さらに、Arcserve のソリューションは状況やシステムに合わせて多様な復旧方法があります。場合によってはシステム障害発生から数分でシステムの利用を再開できるようにすることも可能です。(この辺りは話し出すと長くなるので、今回の記事では割愛させていただきます。詳しくはぜひ当ブログの他の記事をご覧ください。)
データ レジリエンスを高めるには「被害を減らす力」と「復旧を早める力」をバランスよく強化し、機会損失の三角形の面積を小さくしていくことが肝要です。先ほど申し上げた通りシステム障害による機会損失は膨大なものになる恐れがあり、データ レジリエンスを高める投資は元が取れる割の良い投資と言えます。

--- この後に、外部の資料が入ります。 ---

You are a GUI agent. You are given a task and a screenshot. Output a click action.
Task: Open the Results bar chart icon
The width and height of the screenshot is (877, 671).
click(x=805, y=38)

# データ レジリエンスを高めるには、まず敵を知ること
さて、データ レジリエンスを高めていくには、具体的にどのようなことをしていけば良いのでしょうか?
まず、やっていただきたいのは「敵」つまり「データが壊れる原因」を知っておくという事です。これは、想定される障害、データが壊れる原因によって、取るべき対策が異なってなってくるからです。
以下の警察庁の資料では、ランサムウェア被害にあった組織が調査・復旧に要した期間を掲載しています。サイバー攻撃を意識した BCP(事業継続計画)を策定していた組織の方が、ランサムウェア被害から短期間で復旧できたという事が示唆されています。逆に言うと、一般的な自然災害だけを想定した BCP だけでは、特性の異なるサイバー攻撃に対しては不十分という事です。
警察庁:令和6年におけるサイバー空間をめぐる脅威の情勢等について P.8 より引用
"さらに、調査・復旧に「1,000 万円以上」かつ「1か月以上」を要した組織のうち、サイバー攻撃を想定状況に含む BCP を策定済みである組織は 11.8%にとどまった一方、1週間未満で復旧した組織の 23.1%が同種の BCP を策定していた。"
これは、大枠の計画だけではなく、より詳細なバックアップ設計についても同じことが言えます。想定される障害に応じて取るべき対策が異なるわけです。
下の図の左上、「物理障害」に対しては、元のデータとは異なるハードウェアへのバックアップが必要です。同じハードウェアの中でバックアップしていると、ハードウェア故障の際にバックアップ データも失われてしまうからです。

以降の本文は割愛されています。